Text segment:

________

Why it's so hard to tell college students to ease up a bit.

On a weekday, I meet my friend Alberto H. ‘17, who I haven’t seen in a long while, for dinner. We live farther away from each other this year, and we’re all always busy, so this is, surprisingly, a rare chance. I ask him how his life’s been lately.

He pulls out his cellphone, and explains his life to me in terms of his calendar schedule, which has everything on it from important academic and club activities to hangout time with friends.

His whole life is parsed out into little hour and half-hour red blocks, many of which overlap.

He talks me through how this week he’s been working with minority high school students visiting campus, TA-ing for a class or two, and applying to grad school a year early (because he is “one of those”, you might say). He runs through his hangouts at Wellesley with his friends there, tells me about his girlfriend, and we both get excited about the Amharic class he’s taking at Harvard. On our way out of the dining hall, I stop to get some coffee and he chats with a friend he runs into, and they start arguing about some physics test or pset question (he’s Course 8: Physics). “It’ll be 1/e, I’m sure of it!”, he yells back to her as we walk out.

“I’m sad”, I say, “I feel like I haven’t seen you guys at all this year,” referring to our mutual group of friends who are all staying in the Hyatt.

“Yeah,” he says, “and I might go to Italy for IAP. We’re all busy.” There’s a moment of quiet, after all the rapid talking we’ve been doing to catch up.

________

Supplied information:
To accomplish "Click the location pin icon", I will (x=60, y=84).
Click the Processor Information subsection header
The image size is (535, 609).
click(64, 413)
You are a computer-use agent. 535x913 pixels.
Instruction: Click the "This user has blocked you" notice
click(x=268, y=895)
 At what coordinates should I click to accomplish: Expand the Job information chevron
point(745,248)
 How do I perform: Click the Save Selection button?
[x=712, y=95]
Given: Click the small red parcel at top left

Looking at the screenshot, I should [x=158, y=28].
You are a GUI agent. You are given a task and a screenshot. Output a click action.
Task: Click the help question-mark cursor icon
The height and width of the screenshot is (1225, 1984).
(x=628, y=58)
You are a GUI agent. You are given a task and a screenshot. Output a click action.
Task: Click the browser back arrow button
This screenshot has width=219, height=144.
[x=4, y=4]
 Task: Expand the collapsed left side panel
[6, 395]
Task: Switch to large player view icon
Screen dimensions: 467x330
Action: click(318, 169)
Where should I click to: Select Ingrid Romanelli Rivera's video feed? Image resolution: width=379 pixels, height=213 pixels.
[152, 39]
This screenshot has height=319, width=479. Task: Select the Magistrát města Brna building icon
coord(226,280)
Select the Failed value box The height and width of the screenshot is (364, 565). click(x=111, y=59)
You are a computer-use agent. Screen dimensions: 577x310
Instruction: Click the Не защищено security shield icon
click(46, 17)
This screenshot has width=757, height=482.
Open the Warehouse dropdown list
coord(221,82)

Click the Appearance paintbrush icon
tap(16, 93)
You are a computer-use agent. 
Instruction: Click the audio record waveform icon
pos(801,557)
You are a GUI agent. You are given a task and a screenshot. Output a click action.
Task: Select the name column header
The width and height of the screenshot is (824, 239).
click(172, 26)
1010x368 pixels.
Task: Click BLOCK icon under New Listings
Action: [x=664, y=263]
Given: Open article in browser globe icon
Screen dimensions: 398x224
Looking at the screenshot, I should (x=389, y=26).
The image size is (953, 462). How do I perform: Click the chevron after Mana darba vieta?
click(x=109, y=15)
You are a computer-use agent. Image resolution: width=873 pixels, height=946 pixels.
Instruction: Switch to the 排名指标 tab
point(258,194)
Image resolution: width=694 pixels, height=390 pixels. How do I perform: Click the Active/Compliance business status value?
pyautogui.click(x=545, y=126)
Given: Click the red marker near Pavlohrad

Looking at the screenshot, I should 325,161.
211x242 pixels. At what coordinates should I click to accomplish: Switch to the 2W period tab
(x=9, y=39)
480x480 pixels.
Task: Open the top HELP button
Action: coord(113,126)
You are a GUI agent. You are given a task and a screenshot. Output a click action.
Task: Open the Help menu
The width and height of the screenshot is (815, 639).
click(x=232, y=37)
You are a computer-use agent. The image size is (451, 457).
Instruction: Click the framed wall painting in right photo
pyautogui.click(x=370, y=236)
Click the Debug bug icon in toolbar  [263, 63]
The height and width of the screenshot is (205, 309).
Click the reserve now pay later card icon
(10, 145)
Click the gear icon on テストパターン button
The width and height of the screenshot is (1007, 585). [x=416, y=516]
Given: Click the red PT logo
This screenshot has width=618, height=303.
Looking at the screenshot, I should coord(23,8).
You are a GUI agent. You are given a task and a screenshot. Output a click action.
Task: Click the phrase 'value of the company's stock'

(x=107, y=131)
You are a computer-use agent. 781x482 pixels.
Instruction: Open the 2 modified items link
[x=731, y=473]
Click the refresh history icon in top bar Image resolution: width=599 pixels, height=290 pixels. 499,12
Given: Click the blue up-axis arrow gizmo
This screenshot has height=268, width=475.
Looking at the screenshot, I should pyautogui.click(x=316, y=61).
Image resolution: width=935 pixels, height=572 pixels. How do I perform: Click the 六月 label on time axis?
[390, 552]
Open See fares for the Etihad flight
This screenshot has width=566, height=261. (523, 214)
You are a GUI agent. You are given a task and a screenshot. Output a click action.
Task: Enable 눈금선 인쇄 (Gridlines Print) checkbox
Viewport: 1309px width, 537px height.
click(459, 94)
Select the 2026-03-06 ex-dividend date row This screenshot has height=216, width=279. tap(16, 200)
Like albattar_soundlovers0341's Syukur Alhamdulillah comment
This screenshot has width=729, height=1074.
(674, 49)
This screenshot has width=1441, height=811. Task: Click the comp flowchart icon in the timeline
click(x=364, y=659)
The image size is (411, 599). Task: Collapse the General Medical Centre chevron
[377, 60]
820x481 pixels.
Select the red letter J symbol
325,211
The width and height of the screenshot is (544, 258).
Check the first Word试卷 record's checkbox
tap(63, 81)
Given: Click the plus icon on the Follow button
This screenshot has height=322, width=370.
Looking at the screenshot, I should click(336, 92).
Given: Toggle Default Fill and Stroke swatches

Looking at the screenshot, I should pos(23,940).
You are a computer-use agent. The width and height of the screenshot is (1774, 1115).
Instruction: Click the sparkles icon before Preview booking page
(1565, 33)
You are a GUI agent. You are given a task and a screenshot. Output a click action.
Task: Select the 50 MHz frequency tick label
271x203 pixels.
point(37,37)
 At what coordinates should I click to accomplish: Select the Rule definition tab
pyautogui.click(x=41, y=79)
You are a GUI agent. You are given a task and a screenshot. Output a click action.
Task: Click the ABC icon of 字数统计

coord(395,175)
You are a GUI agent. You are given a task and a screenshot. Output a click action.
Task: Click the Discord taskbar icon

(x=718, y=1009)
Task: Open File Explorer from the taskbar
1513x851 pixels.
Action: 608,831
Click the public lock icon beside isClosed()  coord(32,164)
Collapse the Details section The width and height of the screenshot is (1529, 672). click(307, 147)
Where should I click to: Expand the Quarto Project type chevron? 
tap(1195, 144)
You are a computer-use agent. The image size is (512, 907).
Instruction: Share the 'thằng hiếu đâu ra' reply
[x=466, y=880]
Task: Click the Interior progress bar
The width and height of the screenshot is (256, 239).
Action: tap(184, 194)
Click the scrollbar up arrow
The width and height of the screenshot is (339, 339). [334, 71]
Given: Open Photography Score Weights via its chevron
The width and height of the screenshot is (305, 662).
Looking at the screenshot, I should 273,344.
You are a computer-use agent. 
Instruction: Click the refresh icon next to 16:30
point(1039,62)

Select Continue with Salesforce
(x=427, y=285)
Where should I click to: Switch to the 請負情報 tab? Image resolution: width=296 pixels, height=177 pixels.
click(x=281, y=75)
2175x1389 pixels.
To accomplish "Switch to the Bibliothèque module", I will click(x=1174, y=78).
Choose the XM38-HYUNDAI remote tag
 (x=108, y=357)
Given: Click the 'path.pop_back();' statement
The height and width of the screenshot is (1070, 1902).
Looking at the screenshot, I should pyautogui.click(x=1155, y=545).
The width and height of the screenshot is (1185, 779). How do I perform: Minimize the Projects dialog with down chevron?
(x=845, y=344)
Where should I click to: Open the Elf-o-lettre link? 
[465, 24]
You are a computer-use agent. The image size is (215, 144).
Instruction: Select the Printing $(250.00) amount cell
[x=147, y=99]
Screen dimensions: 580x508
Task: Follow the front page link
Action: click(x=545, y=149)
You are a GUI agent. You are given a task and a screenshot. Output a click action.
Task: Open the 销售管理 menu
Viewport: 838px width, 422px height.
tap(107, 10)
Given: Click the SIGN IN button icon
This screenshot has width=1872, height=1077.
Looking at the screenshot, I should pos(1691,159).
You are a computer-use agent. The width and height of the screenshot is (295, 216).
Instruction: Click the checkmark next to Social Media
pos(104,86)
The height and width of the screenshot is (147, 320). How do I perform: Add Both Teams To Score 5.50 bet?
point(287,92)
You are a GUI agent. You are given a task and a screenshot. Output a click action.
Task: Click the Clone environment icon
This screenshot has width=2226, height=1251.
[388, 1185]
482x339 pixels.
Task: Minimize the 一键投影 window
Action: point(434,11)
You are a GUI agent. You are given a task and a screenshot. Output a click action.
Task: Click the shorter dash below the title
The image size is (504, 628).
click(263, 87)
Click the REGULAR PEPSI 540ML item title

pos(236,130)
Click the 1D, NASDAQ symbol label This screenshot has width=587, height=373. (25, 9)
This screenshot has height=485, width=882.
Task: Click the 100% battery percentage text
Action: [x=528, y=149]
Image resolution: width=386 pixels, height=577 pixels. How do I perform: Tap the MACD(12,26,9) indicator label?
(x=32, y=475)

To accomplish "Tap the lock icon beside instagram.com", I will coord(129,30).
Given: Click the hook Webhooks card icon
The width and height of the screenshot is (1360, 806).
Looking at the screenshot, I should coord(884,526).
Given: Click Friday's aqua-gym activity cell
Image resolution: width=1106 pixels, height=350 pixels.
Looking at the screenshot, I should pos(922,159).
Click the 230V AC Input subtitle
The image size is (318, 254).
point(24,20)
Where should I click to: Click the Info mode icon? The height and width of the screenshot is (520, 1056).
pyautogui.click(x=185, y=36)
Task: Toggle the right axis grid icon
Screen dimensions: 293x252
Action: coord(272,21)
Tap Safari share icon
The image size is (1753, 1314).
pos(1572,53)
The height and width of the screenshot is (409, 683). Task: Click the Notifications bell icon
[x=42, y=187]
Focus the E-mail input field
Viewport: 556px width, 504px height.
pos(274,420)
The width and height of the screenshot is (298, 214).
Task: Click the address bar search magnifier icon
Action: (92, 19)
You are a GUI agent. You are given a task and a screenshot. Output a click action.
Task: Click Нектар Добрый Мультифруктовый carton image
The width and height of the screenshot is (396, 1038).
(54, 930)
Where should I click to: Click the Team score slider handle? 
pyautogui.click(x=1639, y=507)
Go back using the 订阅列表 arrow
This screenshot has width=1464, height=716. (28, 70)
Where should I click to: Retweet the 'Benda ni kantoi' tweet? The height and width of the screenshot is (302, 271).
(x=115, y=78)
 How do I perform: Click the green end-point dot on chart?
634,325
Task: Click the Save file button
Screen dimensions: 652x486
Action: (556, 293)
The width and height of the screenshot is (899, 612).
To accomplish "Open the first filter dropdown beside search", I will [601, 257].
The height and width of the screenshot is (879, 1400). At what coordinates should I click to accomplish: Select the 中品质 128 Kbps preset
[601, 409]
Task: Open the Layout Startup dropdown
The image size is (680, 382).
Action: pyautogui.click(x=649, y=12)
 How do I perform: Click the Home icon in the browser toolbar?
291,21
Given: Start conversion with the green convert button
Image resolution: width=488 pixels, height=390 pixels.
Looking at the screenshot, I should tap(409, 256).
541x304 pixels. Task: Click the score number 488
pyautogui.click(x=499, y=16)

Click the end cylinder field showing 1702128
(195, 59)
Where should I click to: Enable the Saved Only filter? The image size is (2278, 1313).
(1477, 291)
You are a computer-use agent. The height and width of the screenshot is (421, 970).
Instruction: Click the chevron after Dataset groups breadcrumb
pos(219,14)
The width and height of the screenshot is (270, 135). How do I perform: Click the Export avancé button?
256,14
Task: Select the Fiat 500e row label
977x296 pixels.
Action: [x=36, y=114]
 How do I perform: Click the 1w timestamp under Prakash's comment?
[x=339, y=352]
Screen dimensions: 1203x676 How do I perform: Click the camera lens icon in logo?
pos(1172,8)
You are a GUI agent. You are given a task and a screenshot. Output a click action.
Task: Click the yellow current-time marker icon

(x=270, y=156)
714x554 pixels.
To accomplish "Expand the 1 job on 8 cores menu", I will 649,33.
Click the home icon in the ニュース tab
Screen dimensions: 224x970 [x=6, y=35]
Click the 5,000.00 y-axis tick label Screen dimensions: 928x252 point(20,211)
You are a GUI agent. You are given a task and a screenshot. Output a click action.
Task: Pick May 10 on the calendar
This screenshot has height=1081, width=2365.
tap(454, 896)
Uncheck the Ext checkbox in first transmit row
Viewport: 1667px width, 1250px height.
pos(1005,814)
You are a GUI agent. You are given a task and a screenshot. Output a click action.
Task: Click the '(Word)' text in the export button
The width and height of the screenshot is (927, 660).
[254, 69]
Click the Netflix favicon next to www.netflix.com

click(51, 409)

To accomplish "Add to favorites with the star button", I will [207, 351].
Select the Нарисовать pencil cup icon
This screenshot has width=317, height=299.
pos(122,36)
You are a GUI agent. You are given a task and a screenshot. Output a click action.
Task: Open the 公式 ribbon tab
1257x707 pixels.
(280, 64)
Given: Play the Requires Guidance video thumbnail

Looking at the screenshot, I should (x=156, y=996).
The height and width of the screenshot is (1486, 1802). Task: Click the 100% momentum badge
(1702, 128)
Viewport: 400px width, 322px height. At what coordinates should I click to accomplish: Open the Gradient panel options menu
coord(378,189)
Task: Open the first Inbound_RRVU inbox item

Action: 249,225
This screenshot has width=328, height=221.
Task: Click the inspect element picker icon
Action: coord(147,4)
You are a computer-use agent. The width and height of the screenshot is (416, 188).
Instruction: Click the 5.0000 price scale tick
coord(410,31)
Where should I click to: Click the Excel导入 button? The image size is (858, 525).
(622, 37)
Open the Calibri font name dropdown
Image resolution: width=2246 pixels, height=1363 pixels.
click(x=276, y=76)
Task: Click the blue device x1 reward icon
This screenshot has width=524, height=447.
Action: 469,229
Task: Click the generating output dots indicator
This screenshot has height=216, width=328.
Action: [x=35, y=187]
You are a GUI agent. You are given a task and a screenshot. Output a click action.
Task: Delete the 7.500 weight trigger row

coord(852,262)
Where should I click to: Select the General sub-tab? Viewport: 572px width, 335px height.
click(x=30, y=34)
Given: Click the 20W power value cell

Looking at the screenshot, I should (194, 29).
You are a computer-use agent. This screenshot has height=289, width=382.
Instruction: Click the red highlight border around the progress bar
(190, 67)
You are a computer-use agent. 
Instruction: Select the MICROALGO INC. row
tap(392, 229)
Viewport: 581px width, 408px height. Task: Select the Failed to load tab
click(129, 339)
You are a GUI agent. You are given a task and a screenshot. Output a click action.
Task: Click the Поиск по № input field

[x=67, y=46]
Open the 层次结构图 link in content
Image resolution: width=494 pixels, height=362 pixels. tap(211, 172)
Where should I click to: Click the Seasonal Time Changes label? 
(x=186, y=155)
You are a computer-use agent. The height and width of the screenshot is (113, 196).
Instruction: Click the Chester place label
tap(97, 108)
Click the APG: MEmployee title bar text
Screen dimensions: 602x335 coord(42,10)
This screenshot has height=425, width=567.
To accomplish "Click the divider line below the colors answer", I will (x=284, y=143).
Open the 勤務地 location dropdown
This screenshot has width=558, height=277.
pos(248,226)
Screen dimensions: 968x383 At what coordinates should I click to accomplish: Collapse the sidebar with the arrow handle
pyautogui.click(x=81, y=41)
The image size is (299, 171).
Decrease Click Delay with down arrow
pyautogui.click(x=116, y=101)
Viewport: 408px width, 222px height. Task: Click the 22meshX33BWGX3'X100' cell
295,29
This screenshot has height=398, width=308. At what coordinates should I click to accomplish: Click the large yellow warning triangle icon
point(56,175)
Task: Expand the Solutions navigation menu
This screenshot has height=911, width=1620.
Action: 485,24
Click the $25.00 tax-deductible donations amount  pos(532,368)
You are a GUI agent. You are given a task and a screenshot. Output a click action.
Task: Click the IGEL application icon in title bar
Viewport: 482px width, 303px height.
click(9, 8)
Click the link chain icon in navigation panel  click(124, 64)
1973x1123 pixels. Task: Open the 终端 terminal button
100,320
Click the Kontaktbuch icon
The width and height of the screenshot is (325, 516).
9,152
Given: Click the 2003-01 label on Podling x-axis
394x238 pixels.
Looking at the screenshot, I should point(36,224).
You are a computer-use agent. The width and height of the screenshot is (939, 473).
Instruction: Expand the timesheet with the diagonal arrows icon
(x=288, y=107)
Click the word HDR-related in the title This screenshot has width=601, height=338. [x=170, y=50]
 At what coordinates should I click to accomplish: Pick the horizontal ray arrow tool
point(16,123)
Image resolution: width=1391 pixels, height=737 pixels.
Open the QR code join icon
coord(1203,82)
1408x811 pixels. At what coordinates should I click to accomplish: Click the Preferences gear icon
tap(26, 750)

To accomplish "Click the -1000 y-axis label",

________

What is asked:
**1.** Decide whether each statement agrees with the text about busy college students, answering yes or no and quoting the words of the text that decide it: (a) Alberto studies physics. (b) The narrator and Alberto live closer to each other this year. (c) Alberto is taking an Amharic class at Wellesley.
**2.** Carry on the text about busy college students, starting right after its last sentence.
The records have no connection to the text about busy college students.

Solved problems:
**1.**
(a) Yes: "he’s Course 8: Physics"
(b) No: "We live farther away from each other this year"
(c) No: "the Amharic class he’s taking at Harvard"

**2.**
“Love you bye!” he shouts, giving me a hug and leaving to go do whatever small, red block he’s got next.

As I walk back to my dorm, I bump into one of my housemates, who tells me about her worries about her relationship. She doesn’t want to make it sound like her boyfriend is an extracurricular activity, but at the end of the day, she’s been stressed out trying to keep up with everything–classes, activities, applications–and she doesn’t know how to tactfully ask him to let her focus on her busy career and academic life for a second.

A Facebook post from my friend, Pedro P. ‘17: “I didn’t know I could run at this speed. I’m on pace to have the busiest and most productive week of my life”.

Yet another busy, hard working friend says while we are psetting 2.001 together, “I feel like it’s not just class that makes college hard…if it were just school, I could handle it, but there’s all this other stuff on top of that”. She’s worried about being able to get a job to help pay for school, on top of doing a lot of great things with culture and advocacy clubs on campus.

And I, myself?

I was originally going to write and publish this post earlier, but this past week I became avalanched with work. I haven’t been posting as many blogs as I used to. I was feeling unwell and sick over the weekend, so I didn’t accomplish very much. Even though we had the day off Monday, all of my work was due on Tuesday, except 6.005, which I took an extension on. I slept four hours every night this week. Today, Friday, I’m really, really feeling the results. I planned to go to sleep and wake up early to do my 2.001 pset before it was due–alas, my body betrayed me (or rather, revolted against my absurd demands of it) and I slept through my alarm. I woke up an hour and a half before class, wrote down some equations after looking through our class discussion site and handed whatever I had in.

I could use this post as a platform to rant about why 6.005 should really be considered 22 credits instead of 12, but hold on.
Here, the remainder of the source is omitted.